• What this task involves:
Copy out every one of the rows below word for word, keeping each line as it stands.

___ Entries provided ___

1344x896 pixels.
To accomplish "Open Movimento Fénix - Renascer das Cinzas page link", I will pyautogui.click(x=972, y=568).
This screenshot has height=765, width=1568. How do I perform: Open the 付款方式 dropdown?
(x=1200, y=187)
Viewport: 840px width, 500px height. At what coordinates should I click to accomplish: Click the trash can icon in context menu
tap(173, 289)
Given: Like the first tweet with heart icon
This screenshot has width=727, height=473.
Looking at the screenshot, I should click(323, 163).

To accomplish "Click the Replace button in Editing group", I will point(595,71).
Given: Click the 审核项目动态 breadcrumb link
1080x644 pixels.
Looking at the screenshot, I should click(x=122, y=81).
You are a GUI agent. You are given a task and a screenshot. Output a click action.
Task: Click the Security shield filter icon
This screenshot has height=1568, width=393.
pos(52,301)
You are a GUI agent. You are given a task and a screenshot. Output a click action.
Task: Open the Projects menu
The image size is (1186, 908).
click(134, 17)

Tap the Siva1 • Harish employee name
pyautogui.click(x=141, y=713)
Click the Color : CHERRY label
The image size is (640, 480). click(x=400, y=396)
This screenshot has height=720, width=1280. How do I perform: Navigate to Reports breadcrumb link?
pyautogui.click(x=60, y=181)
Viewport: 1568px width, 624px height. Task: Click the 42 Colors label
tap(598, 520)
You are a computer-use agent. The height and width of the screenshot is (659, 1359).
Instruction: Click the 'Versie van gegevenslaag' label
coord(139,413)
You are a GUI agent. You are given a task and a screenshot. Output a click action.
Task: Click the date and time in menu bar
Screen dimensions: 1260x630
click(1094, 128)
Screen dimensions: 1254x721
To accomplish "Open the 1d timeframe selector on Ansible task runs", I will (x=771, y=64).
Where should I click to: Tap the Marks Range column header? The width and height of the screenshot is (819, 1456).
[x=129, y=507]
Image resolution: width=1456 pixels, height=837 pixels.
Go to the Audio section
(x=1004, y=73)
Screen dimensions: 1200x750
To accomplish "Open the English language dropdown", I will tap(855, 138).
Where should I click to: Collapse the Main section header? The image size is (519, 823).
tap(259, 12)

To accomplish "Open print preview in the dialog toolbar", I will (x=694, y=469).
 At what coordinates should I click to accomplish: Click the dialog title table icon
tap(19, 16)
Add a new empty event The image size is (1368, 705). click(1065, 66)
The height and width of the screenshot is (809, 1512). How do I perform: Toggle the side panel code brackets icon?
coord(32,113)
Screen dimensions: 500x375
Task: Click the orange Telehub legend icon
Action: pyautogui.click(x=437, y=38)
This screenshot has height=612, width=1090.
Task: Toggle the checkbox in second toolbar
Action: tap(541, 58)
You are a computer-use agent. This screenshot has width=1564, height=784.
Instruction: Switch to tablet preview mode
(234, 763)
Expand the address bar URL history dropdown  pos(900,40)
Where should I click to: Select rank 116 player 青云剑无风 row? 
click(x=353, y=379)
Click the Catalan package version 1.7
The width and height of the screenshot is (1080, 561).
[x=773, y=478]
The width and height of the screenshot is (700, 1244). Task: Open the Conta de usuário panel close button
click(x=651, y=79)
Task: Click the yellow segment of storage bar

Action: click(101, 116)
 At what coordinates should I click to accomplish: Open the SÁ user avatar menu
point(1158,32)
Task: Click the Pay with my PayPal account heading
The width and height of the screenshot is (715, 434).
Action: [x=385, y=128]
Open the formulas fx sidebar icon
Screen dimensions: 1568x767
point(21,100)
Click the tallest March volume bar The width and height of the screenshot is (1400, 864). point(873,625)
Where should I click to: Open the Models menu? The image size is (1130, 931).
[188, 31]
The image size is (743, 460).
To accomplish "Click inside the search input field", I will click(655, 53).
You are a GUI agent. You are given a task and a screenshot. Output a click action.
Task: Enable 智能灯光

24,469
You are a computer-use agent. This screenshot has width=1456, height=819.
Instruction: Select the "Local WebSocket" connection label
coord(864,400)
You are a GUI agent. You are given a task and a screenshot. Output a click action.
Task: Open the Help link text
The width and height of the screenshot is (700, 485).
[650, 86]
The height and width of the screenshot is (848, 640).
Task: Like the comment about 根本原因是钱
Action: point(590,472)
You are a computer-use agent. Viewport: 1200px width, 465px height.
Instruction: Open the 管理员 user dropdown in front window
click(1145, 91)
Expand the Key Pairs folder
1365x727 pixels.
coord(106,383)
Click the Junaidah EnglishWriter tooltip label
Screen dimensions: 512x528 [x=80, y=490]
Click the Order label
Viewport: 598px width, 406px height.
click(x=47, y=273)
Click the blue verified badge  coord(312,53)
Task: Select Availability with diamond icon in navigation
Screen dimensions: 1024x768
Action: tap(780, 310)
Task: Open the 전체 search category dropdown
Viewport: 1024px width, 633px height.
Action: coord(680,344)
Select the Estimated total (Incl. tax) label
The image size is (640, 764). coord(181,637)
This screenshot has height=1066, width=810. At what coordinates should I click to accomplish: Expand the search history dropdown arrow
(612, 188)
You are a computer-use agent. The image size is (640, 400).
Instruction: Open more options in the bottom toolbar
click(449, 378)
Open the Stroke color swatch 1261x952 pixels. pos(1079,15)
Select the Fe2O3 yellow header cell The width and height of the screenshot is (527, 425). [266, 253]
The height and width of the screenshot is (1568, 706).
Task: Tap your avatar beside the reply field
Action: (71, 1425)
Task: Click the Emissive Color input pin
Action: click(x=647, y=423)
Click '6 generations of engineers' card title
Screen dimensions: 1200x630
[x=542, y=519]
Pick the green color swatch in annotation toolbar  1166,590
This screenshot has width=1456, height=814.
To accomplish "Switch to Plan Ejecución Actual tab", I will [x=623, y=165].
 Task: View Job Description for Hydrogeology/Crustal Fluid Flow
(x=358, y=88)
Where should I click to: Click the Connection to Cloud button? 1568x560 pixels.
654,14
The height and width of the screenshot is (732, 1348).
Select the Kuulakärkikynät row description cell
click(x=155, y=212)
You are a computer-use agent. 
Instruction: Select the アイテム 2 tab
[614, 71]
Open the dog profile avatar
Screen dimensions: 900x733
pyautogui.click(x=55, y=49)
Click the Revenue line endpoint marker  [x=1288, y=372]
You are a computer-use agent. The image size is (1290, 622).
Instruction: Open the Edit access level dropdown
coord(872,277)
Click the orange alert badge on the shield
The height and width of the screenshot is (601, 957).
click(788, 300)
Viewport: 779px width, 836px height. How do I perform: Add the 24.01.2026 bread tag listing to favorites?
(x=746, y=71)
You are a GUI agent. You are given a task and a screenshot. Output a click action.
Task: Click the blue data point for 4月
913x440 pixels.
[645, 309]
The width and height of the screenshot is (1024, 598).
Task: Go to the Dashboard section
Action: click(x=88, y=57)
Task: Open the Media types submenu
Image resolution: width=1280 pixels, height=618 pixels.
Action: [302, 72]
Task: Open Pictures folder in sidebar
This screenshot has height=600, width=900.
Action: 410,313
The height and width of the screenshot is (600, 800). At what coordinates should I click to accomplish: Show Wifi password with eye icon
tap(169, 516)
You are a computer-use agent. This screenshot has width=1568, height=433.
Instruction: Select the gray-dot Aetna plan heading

___

• Output of the task:
1344x896 pixels.
To accomplish "Open Movimento Fénix - Renascer das Cinzas page link", I will pyautogui.click(x=972, y=568).
This screenshot has height=765, width=1568. How do I perform: Open the 付款方式 dropdown?
(x=1200, y=187)
Viewport: 840px width, 500px height. At what coordinates should I click to accomplish: Click the trash can icon in context menu
tap(173, 289)
Given: Like the first tweet with heart icon
This screenshot has width=727, height=473.
Looking at the screenshot, I should click(323, 163).

To accomplish "Click the Replace button in Editing group", I will point(595,71).
Given: Click the 审核项目动态 breadcrumb link
1080x644 pixels.
Looking at the screenshot, I should click(x=122, y=81).
You are a GUI agent. You are given a task and a screenshot. Output a click action.
Task: Click the Security shield filter icon
This screenshot has height=1568, width=393.
pos(52,301)
You are a GUI agent. You are given a task and a screenshot. Output a click action.
Task: Open the Projects menu
The image size is (1186, 908).
click(134, 17)

Tap the Siva1 • Harish employee name
pyautogui.click(x=141, y=713)
Click the Color : CHERRY label
The image size is (640, 480). click(x=400, y=396)
This screenshot has height=720, width=1280. How do I perform: Navigate to Reports breadcrumb link?
pyautogui.click(x=60, y=181)
Viewport: 1568px width, 624px height. Task: Click the 42 Colors label
tap(598, 520)
You are a computer-use agent. The height and width of the screenshot is (659, 1359).
Instruction: Click the 'Versie van gegevenslaag' label
coord(139,413)
You are a GUI agent. You are given a task and a screenshot. Output a click action.
Task: Click the date and time in menu bar
Screen dimensions: 1260x630
click(1094, 128)
Screen dimensions: 1254x721
To accomplish "Open the 1d timeframe selector on Ansible task runs", I will (x=771, y=64).
Where should I click to: Tap the Marks Range column header? The width and height of the screenshot is (819, 1456).
[x=129, y=507]
Image resolution: width=1456 pixels, height=837 pixels.
Go to the Audio section
(x=1004, y=73)
Screen dimensions: 1200x750
To accomplish "Open the English language dropdown", I will tap(855, 138).
Where should I click to: Collapse the Main section header? The image size is (519, 823).
tap(259, 12)

To accomplish "Open print preview in the dialog toolbar", I will (x=694, y=469).
 At what coordinates should I click to accomplish: Click the dialog title table icon
tap(19, 16)
Add a new empty event The image size is (1368, 705). click(1065, 66)
The height and width of the screenshot is (809, 1512). How do I perform: Toggle the side panel code brackets icon?
coord(32,113)
Screen dimensions: 500x375
Task: Click the orange Telehub legend icon
Action: pyautogui.click(x=437, y=38)
This screenshot has height=612, width=1090.
Task: Toggle the checkbox in second toolbar
Action: tap(541, 58)
You are a computer-use agent. This screenshot has width=1564, height=784.
Instruction: Switch to tablet preview mode
(234, 763)
Expand the address bar URL history dropdown  pos(900,40)
Where should I click to: Select rank 116 player 青云剑无风 row? 
click(x=353, y=379)
Click the Catalan package version 1.7
The width and height of the screenshot is (1080, 561).
[x=773, y=478]
The width and height of the screenshot is (700, 1244). Task: Open the Conta de usuário panel close button
click(x=651, y=79)
Task: Click the yellow segment of storage bar

Action: click(101, 116)
 At what coordinates should I click to accomplish: Open the SÁ user avatar menu
point(1158,32)
Task: Click the Pay with my PayPal account heading
The width and height of the screenshot is (715, 434).
Action: [x=385, y=128]
Open the formulas fx sidebar icon
Screen dimensions: 1568x767
point(21,100)
Click the tallest March volume bar The width and height of the screenshot is (1400, 864). point(873,625)
Where should I click to: Open the Models menu? The image size is (1130, 931).
[188, 31]
The image size is (743, 460).
To accomplish "Click inside the search input field", I will click(655, 53).
You are a GUI agent. You are given a task and a screenshot. Output a click action.
Task: Enable 智能灯光

24,469
You are a computer-use agent. This screenshot has width=1456, height=819.
Instruction: Select the "Local WebSocket" connection label
coord(864,400)
You are a GUI agent. You are given a task and a screenshot. Output a click action.
Task: Open the Help link text
The width and height of the screenshot is (700, 485).
[650, 86]
The height and width of the screenshot is (848, 640).
Task: Like the comment about 根本原因是钱
Action: point(590,472)
You are a computer-use agent. Viewport: 1200px width, 465px height.
Instruction: Open the 管理员 user dropdown in front window
click(1145, 91)
Expand the Key Pairs folder
1365x727 pixels.
coord(106,383)
Click the Junaidah EnglishWriter tooltip label
Screen dimensions: 512x528 [x=80, y=490]
Click the Order label
Viewport: 598px width, 406px height.
click(x=47, y=273)
Click the blue verified badge  coord(312,53)
Task: Select Availability with diamond icon in navigation
Screen dimensions: 1024x768
Action: tap(780, 310)
Task: Open the 전체 search category dropdown
Viewport: 1024px width, 633px height.
Action: coord(680,344)
Select the Estimated total (Incl. tax) label
The image size is (640, 764). coord(181,637)
This screenshot has height=1066, width=810. At what coordinates should I click to accomplish: Expand the search history dropdown arrow
(612, 188)
You are a computer-use agent. The image size is (640, 400).
Instruction: Open more options in the bottom toolbar
click(449, 378)
Open the Stroke color swatch 1261x952 pixels. pos(1079,15)
Select the Fe2O3 yellow header cell The width and height of the screenshot is (527, 425). [266, 253]
The height and width of the screenshot is (1568, 706).
Task: Tap your avatar beside the reply field
Action: (71, 1425)
Task: Click the Emissive Color input pin
Action: click(x=647, y=423)
Click '6 generations of engineers' card title
Screen dimensions: 1200x630
[x=542, y=519]
Pick the green color swatch in annotation toolbar  1166,590
This screenshot has width=1456, height=814.
To accomplish "Switch to Plan Ejecución Actual tab", I will [x=623, y=165].
 Task: View Job Description for Hydrogeology/Crustal Fluid Flow
(x=358, y=88)
Where should I click to: Click the Connection to Cloud button? 1568x560 pixels.
654,14
The height and width of the screenshot is (732, 1348).
Select the Kuulakärkikynät row description cell
click(x=155, y=212)
You are a computer-use agent. 
Instruction: Select the アイテム 2 tab
[614, 71]
Open the dog profile avatar
Screen dimensions: 900x733
pyautogui.click(x=55, y=49)
Click the Revenue line endpoint marker  [x=1288, y=372]
You are a computer-use agent. The image size is (1290, 622).
Instruction: Open the Edit access level dropdown
coord(872,277)
Click the orange alert badge on the shield
The height and width of the screenshot is (601, 957).
click(788, 300)
Viewport: 779px width, 836px height. How do I perform: Add the 24.01.2026 bread tag listing to favorites?
(x=746, y=71)
You are a GUI agent. You are given a task and a screenshot. Output a click action.
Task: Click the blue data point for 4月
913x440 pixels.
[645, 309]
The width and height of the screenshot is (1024, 598).
Task: Go to the Dashboard section
Action: click(x=88, y=57)
Task: Open the Media types submenu
Image resolution: width=1280 pixels, height=618 pixels.
Action: [302, 72]
Task: Open Pictures folder in sidebar
This screenshot has height=600, width=900.
Action: 410,313
The height and width of the screenshot is (600, 800). At what coordinates should I click to accomplish: Show Wifi password with eye icon
tap(169, 516)
You are a computer-use agent. This screenshot has width=1568, height=433.
Instruction: Select the gray-dot Aetna plan heading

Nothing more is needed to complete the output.